**Reading passage**.
>>>>

AI-Boosted Microplastics Detector Ep.3

building a neural network using transfer learning

If you were to build a basic image classifier, you don’t want to reinvent the wheel. That is to say, there is almost no need to train your neural network from scratch. Instead, you can “transfer learning”, in which you’re going to use the trained network weights. Otherwise, you would have to prepare tens of thousands of training images. In terms of transfer learning, there are two major approaches out there, which are pre-training and fine-tuning. In this project, there is no significant difference between those from the accuracy’s standpoint. A fine-tuning method marked 89.2% of accuracy while pre-trained with 88.5%.

The network I chose is ResNet. I chose this because it’s memory efficient and very accurate in many cases. But other good models[1] such as GoogLenet or Inception etc are also available with the deep learning library.

<<<<

**Tasks to carry out**.
1 - From the microplastics detector passage, quote the text starting at "building a neural" and ending at "pre-trained with 88.5%.".
2 - According to the microplastics detector passage, what accuracy did the fine-tuning method reach?
3 - For each statement, say whether it agrees with the microplastics detector passage, and quote the words that decide it.
(a) The network chosen for the project is GoogLenet.
(b) Transfer learning relies on trained network weights.
(c) In this project, pre-training and fine-tuning differed significantly in accuracy.

**Dataset extract**.
>>>>

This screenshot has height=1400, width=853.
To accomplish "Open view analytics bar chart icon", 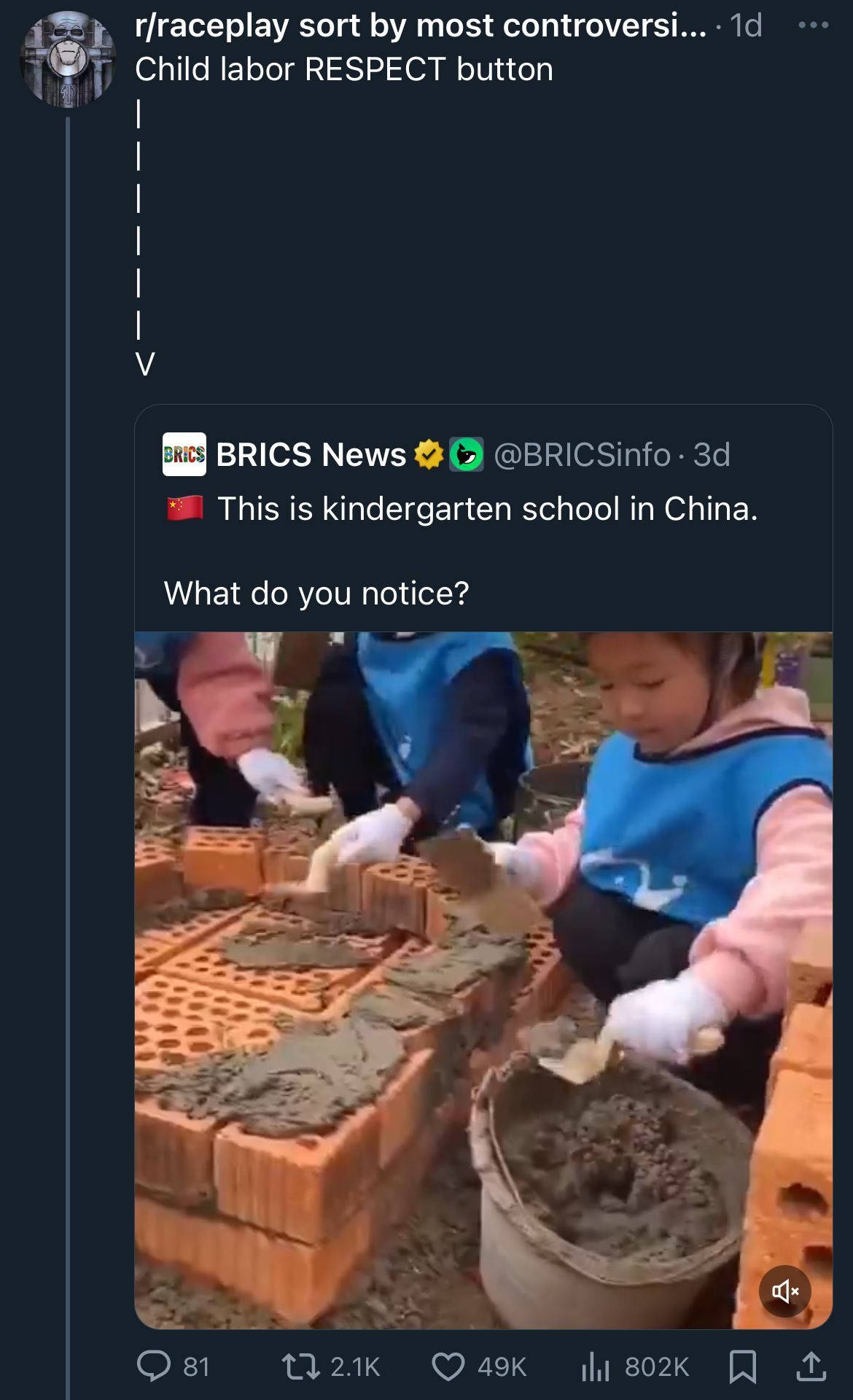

<<<<

**Results for each task**.
1 -
building a neural network using transfer learning

If you were to build a basic image classifier, you don’t want to reinvent the wheel. That is to say, there is almost no need to train your neural network from scratch. Instead, you can “transfer learning”, in which you’re going to use the trained network weights. Otherwise, you would have to prepare tens of thousands of training images. In terms of transfer learning, there are two major approaches out there, which are pre-training and fine-tuning. In this project, there is no significant difference between those from the accuracy’s standpoint. A fine-tuning method marked 89.2% of accuracy while pre-trained with 88.5%.

2 - 89.2%

3 -
(a) No: "The network I chose is ResNet."
(b) Yes: "you can “transfer learning”, in which you’re going to use the trained network weights"
(c) No: "In this project, there is no significant difference between those from the accuracy’s standpoint."